Even though I’m known as a humorist, I’m prepping my following for my new book, Broken Pieces, real-life raw, honest stories about life. Knowing my keywords (ergo, my branding) helps immensely in deciding which topics to write about and share.
Branding is an extension of you: who you are, what interests you, your inspirations, opinions, and of course, your book or service.
3. Fresh content: When it comes to improving your Google (or other search engine) ranking, it’s important to understand that a static website without an influx of fresh, new content will never rank as high as a site which includes an updated blog. This is not rocket science, my friends. Every time someone searches your name, you want the most recent topics or posts to come up. If the last time you updated your website was three years ago, that’s a problem (especially if you want to sell a new book or service!).
4. Authenticity: I teach social media. I love social media. But, to an extent, social media (let’s use Twitter for this example) doesn’t allow you to be truly yourself because you have to fit your messages into 100-120 characters (if you want a retweet).
Although it kinda does.
Wait, what? Yea, see here’s the thing: if you know your branding (as discussed above), you can still express your true self in your tweets (whether they are content – no links—or promo – links). But blogging gives you the opportunity to expand on your branding, which is an extension of who you are anyway!
Blogging is also a great way to get in the habit of writing often. There’s a certain rhythm to it, and it gives you motivation to share what you know (or want to find out).
5. Interaction: While social media is terrific for quick interaction, blogging gives you an opportunity to truly respond in a timely and thoughtful manner. Comments are a wonderful way to connect with your friends, followers, and readers on a deeper level. If you’re worried nobody will visit your blog, use your social media in clever ways to help ensure they will.

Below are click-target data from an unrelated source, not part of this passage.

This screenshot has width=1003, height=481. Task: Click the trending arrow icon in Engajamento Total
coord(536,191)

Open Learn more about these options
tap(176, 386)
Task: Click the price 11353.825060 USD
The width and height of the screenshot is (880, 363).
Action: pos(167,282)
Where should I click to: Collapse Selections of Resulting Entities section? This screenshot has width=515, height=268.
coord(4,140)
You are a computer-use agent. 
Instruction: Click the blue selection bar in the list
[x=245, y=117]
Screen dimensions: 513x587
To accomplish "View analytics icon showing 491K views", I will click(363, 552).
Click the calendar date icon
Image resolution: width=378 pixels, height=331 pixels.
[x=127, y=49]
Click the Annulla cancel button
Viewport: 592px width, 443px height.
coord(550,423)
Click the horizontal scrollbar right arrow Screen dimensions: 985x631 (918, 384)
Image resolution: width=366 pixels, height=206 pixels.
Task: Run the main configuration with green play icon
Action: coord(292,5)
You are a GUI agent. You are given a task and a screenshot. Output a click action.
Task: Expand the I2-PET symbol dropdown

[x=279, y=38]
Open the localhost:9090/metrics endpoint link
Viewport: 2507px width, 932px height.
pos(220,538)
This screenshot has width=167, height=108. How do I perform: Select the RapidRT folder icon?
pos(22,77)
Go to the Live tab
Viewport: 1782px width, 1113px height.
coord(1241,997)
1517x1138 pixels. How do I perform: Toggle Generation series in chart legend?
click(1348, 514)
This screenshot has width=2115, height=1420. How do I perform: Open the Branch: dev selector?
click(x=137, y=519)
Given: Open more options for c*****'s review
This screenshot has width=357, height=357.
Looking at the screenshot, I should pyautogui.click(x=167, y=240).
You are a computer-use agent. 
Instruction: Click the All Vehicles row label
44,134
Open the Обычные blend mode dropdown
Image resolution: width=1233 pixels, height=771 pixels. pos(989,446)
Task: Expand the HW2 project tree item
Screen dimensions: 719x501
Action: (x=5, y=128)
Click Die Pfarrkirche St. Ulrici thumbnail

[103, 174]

How? Place the link to your blog right on your Twitter bio. You can actually place two URLs on your bio now, so if you’re selling a book, for example, link to that as well as your blog (or site). Place your blog links in your email signature, your Facebook About section, your Twitter background…really anywhere you want people to find you.
6. A Home: most people want to find out more about you. If all you provide are a few occasional updates on social media, guess what? It’s like renting space. If for some reason that social media channel goes down, or you are locked out, how can people locate you?
I especially love knowing my site (which has the latest blog post on the landing page) is there as a reference for anyone who needs info about me or my books or services, but also because I often promote guest bloggers – all that data is mine. Nobody can mess with it, turn it off, or block it.
If you’re still resistant to blogging, you need to ask yourself why. Yes, it’s a commitment, but it’s a commitment to yourself and your own growth as a writer or businessperson. It also helps to establish your rightful place as an expert in your field.
Once weekly is enough, twice a week max. Daily bloggers, I’ve found, burn out quickly. Besides, take the time you’d dedicate to your daily blog and write your book already!
Okay, I lied, there are 6 top reasons to blog. #badredhead
I hope this information is useful to helping you blog regularly. I welcome your comments and questions below.